While on the one hand his near aristocratic view privileged poses of rigid formalism – which made reference to photos of previous decades – on the other hand the minimalism and the plainness perceived in his images showed, undoubtedly, the innovative nature of his work. Even when fashion itself was built on excesses, the sensitive eye of Penn filtered out the superfluous, and the resulting images were always of great elegance and sophisticated simplicity.
Born in Hiroshima seven years before the city was destroyed by war, Issey Miyake is undoubtedly one of the most creative clothing designers of the last century. Far beyond the “Japanese designer” label usually assigned by the international press, Miyake was never restricted to national identity, and always sought balance between tradition and innovation to create universal designs. “I do not create to express my ego or personality, but rather to get answers to those who are wondering about our era and how we should live it.”
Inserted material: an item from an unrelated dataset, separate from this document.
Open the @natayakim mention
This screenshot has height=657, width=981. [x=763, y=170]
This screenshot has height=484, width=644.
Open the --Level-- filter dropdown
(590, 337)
From a simple and minimalist concept – “making clothes from a piece of cloth” – Miyake’s work is a result from the old principle of mixing a three-dimensional figure with two-dimensional material by means of folding. By combining Japanese fabric with western patterns, new technology and functionality, his “less is more” concept builds forms which are architecturally simple, elegant and of exquisite beauty.
For over 20 years, between 1975 and 1998, Irving Penn portrayed Issey Miyake’s work. The merger of these two artists from such diverse cultural backgrounds was registered in 1999 in the wonderful book “Irving Penn regards the works of Issey Miyake”, by Midori Kitamura and Mark Holborn, which will be the subject of an exhibition at 21-21 Design Sight in Tokyo, Japan, starting in September.
This union, which at first seemed unusual, has produced hundreds of stunning images, in that their work turned out to be a mirror to each other’s work. Under Penn’s influence, the models’ poses turned Miyake’s clothes into true sculptures, portraying scenes that look more like fragments of dance moves; Miyake, in turn, gave Penn a chance to exercise his formal rigor with textures, shapes and masks from another culture. And the union of these two “masters of reduction,” as defined by Holborn in the foreword of the book, yielded images of a dry, sharp and accurate nature, which offer no room for anything beyond the essentials. The result of this beautiful partnership, which Miyake poetically called “silent understanding”, proves that the concepts of beauty and elegance can indeed be universal – and can gently touch the most unique souls throughout eternity.